__Problem statement__:
Repeat word for word the lines from the one containing "Task: Reply to giselamj's comment" to the end of the material below, and leave all pictures out.

┄┄┄┄┄┄┄┄┄┄

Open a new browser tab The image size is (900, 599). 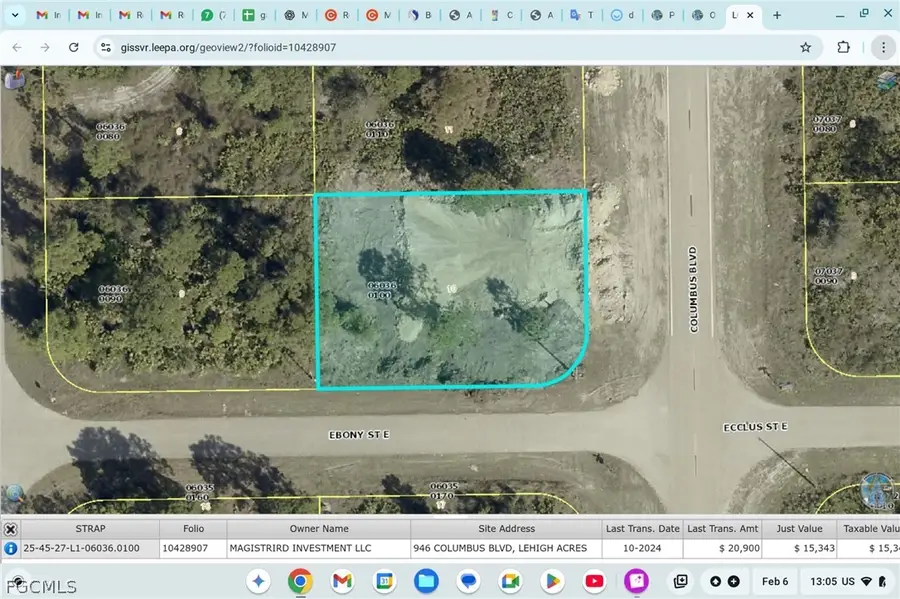[775, 15]
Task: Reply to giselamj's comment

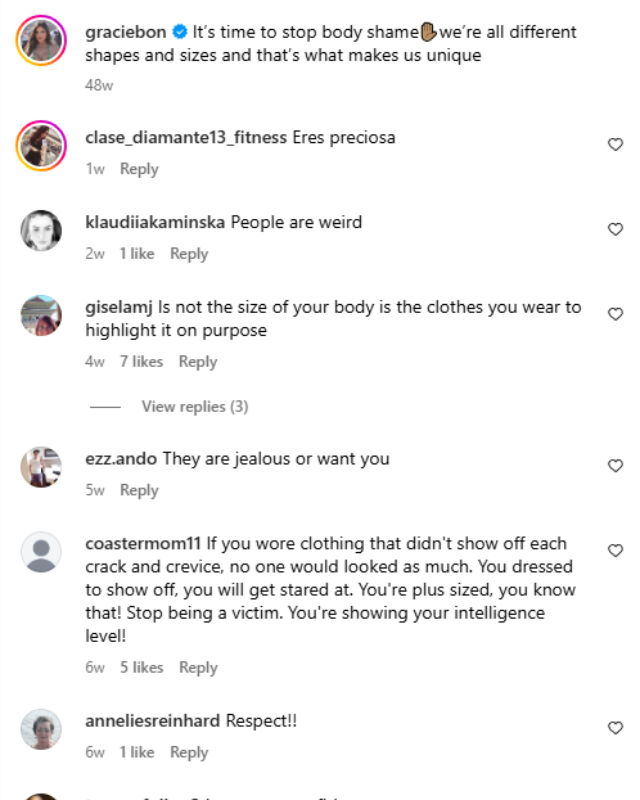Action: (x=198, y=362)

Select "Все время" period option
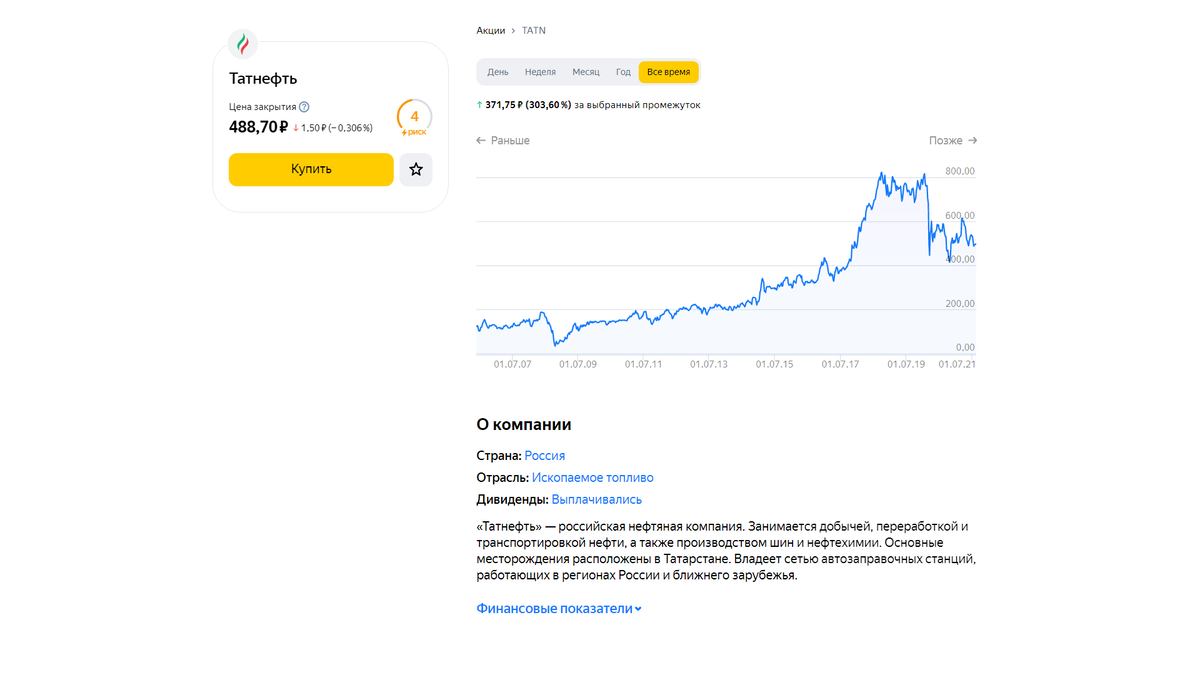click(668, 73)
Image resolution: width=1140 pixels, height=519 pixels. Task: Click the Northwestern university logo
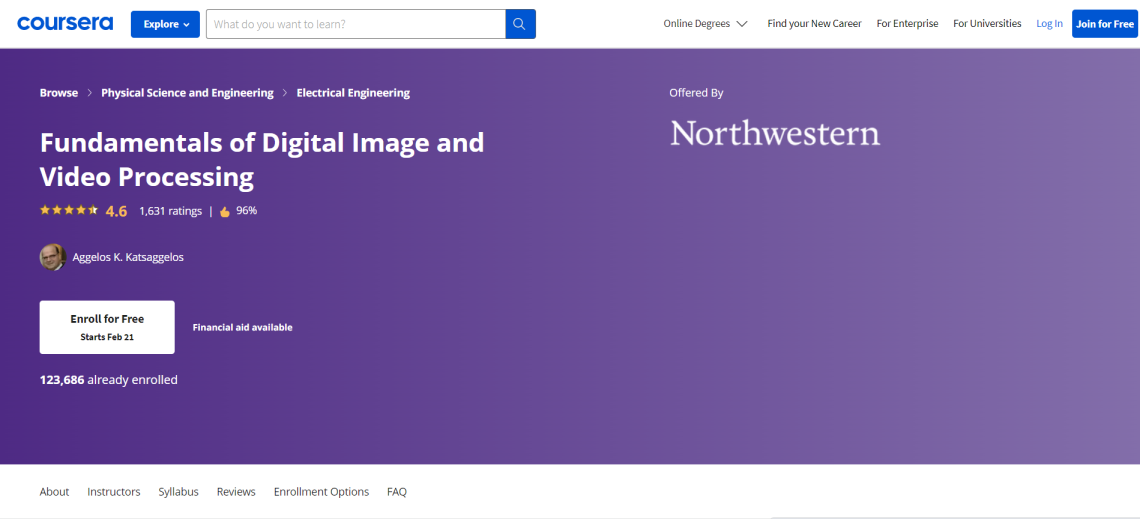point(775,133)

┄┄┄┄┄┄┄┄┄┄

__Response to the task__:
Task: Reply to giselamj's comment

Action: (x=198, y=362)

Select "Все время" period option
click(668, 73)
Image resolution: width=1140 pixels, height=519 pixels. Task: Click the Northwestern university logo
point(775,133)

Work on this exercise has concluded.